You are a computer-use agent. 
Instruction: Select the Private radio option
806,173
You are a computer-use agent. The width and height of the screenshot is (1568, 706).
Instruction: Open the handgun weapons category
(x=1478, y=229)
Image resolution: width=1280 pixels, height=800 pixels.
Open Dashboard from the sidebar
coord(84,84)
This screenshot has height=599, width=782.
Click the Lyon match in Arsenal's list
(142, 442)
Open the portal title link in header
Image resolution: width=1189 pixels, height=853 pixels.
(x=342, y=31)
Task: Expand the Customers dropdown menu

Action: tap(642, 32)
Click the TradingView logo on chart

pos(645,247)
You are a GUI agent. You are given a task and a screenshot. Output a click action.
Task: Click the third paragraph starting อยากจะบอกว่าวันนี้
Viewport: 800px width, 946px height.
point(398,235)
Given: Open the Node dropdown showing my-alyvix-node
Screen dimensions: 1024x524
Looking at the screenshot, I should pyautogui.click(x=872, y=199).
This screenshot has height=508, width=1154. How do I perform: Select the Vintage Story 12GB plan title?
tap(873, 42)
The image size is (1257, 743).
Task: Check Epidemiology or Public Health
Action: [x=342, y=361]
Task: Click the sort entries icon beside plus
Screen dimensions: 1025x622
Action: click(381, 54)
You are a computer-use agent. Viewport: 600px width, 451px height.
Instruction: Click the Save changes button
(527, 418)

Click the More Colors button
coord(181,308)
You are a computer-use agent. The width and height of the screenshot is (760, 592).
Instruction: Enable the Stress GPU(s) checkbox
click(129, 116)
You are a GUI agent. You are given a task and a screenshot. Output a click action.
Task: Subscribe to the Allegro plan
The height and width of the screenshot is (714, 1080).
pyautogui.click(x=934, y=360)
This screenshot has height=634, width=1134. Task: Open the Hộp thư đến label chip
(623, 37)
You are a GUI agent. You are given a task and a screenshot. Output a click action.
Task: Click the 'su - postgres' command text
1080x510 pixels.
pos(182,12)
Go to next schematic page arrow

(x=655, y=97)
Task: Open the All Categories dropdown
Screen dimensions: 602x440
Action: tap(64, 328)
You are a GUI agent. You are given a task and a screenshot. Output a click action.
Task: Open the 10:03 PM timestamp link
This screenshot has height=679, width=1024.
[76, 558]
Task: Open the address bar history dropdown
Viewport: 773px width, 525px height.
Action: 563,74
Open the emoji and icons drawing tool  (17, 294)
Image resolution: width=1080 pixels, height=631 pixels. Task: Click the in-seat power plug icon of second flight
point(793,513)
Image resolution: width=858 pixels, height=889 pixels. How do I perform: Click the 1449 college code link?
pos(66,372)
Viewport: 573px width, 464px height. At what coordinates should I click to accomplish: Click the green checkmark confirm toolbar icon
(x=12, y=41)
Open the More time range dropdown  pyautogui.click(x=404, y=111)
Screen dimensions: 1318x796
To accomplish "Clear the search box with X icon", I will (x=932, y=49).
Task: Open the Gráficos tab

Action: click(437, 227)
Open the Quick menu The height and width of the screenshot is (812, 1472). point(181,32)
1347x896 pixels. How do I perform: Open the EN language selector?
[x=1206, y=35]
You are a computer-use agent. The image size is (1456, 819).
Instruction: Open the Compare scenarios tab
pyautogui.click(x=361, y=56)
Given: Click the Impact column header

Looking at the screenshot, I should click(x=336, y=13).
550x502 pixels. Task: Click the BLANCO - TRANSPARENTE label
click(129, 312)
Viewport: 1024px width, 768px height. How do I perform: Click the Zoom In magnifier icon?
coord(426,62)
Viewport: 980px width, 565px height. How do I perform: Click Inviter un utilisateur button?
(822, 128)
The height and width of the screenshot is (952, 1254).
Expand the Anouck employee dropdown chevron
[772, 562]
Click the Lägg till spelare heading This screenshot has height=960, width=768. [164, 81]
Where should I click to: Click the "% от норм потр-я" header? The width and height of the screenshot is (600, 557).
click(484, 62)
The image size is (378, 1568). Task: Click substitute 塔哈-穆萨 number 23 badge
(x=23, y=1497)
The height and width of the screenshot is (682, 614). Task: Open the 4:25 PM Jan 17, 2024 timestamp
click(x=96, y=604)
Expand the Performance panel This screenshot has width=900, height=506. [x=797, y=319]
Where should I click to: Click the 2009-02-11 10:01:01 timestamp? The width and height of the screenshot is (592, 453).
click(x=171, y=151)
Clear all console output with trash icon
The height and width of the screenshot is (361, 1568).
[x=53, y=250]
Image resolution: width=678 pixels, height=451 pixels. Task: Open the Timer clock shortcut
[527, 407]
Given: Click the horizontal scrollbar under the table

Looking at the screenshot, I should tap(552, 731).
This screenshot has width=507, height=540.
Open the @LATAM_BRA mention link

▬▬▬▬▬▬

** TASK PROMPT **
Copy down every record, keeping each one exact.

** SOLUTION TO THE EXERCISE **
You are a computer-use agent. 
Instruction: Select the Private radio option
806,173
You are a computer-use agent. The width and height of the screenshot is (1568, 706).
Instruction: Open the handgun weapons category
(x=1478, y=229)
Image resolution: width=1280 pixels, height=800 pixels.
Open Dashboard from the sidebar
coord(84,84)
This screenshot has height=599, width=782.
Click the Lyon match in Arsenal's list
(142, 442)
Open the portal title link in header
Image resolution: width=1189 pixels, height=853 pixels.
(x=342, y=31)
Task: Expand the Customers dropdown menu

Action: tap(642, 32)
Click the TradingView logo on chart

pos(645,247)
You are a GUI agent. You are given a task and a screenshot. Output a click action.
Task: Click the third paragraph starting อยากจะบอกว่าวันนี้
Viewport: 800px width, 946px height.
point(398,235)
Given: Open the Node dropdown showing my-alyvix-node
Screen dimensions: 1024x524
Looking at the screenshot, I should pyautogui.click(x=872, y=199).
This screenshot has height=508, width=1154. How do I perform: Select the Vintage Story 12GB plan title?
tap(873, 42)
The image size is (1257, 743).
Task: Check Epidemiology or Public Health
Action: [x=342, y=361]
Task: Click the sort entries icon beside plus
Screen dimensions: 1025x622
Action: click(381, 54)
You are a computer-use agent. Viewport: 600px width, 451px height.
Instruction: Click the Save changes button
(527, 418)

Click the More Colors button
coord(181,308)
You are a computer-use agent. The width and height of the screenshot is (760, 592).
Instruction: Enable the Stress GPU(s) checkbox
click(129, 116)
You are a GUI agent. You are given a task and a screenshot. Output a click action.
Task: Subscribe to the Allegro plan
The height and width of the screenshot is (714, 1080).
pyautogui.click(x=934, y=360)
This screenshot has height=634, width=1134. Task: Open the Hộp thư đến label chip
(623, 37)
You are a GUI agent. You are given a task and a screenshot. Output a click action.
Task: Click the 'su - postgres' command text
1080x510 pixels.
pos(182,12)
Go to next schematic page arrow

(x=655, y=97)
Task: Open the All Categories dropdown
Screen dimensions: 602x440
Action: tap(64, 328)
You are a GUI agent. You are given a task and a screenshot. Output a click action.
Task: Open the 10:03 PM timestamp link
This screenshot has height=679, width=1024.
[76, 558]
Task: Open the address bar history dropdown
Viewport: 773px width, 525px height.
Action: 563,74
Open the emoji and icons drawing tool  (17, 294)
Image resolution: width=1080 pixels, height=631 pixels. Task: Click the in-seat power plug icon of second flight
point(793,513)
Image resolution: width=858 pixels, height=889 pixels. How do I perform: Click the 1449 college code link?
pos(66,372)
Viewport: 573px width, 464px height. At what coordinates should I click to accomplish: Click the green checkmark confirm toolbar icon
(x=12, y=41)
Open the More time range dropdown  pyautogui.click(x=404, y=111)
Screen dimensions: 1318x796
To accomplish "Clear the search box with X icon", I will (x=932, y=49).
Task: Open the Gráficos tab

Action: click(437, 227)
Open the Quick menu The height and width of the screenshot is (812, 1472). point(181,32)
1347x896 pixels. How do I perform: Open the EN language selector?
[x=1206, y=35]
You are a computer-use agent. The image size is (1456, 819).
Instruction: Open the Compare scenarios tab
pyautogui.click(x=361, y=56)
Given: Click the Impact column header

Looking at the screenshot, I should click(x=336, y=13).
550x502 pixels. Task: Click the BLANCO - TRANSPARENTE label
click(129, 312)
Viewport: 1024px width, 768px height. How do I perform: Click the Zoom In magnifier icon?
coord(426,62)
Viewport: 980px width, 565px height. How do I perform: Click Inviter un utilisateur button?
(822, 128)
The height and width of the screenshot is (952, 1254).
Expand the Anouck employee dropdown chevron
[772, 562]
Click the Lägg till spelare heading This screenshot has height=960, width=768. [164, 81]
Where should I click to: Click the "% от норм потр-я" header? The width and height of the screenshot is (600, 557).
click(484, 62)
The image size is (378, 1568). Task: Click substitute 塔哈-穆萨 number 23 badge
(x=23, y=1497)
The height and width of the screenshot is (682, 614). Task: Open the 4:25 PM Jan 17, 2024 timestamp
click(x=96, y=604)
Expand the Performance panel This screenshot has width=900, height=506. [x=797, y=319]
Where should I click to: Click the 2009-02-11 10:01:01 timestamp? The width and height of the screenshot is (592, 453).
click(x=171, y=151)
Clear all console output with trash icon
The height and width of the screenshot is (361, 1568).
[x=53, y=250]
Image resolution: width=678 pixels, height=451 pixels. Task: Open the Timer clock shortcut
[527, 407]
Given: Click the horizontal scrollbar under the table

Looking at the screenshot, I should tap(552, 731).
This screenshot has width=507, height=540.
Open the @LATAM_BRA mention link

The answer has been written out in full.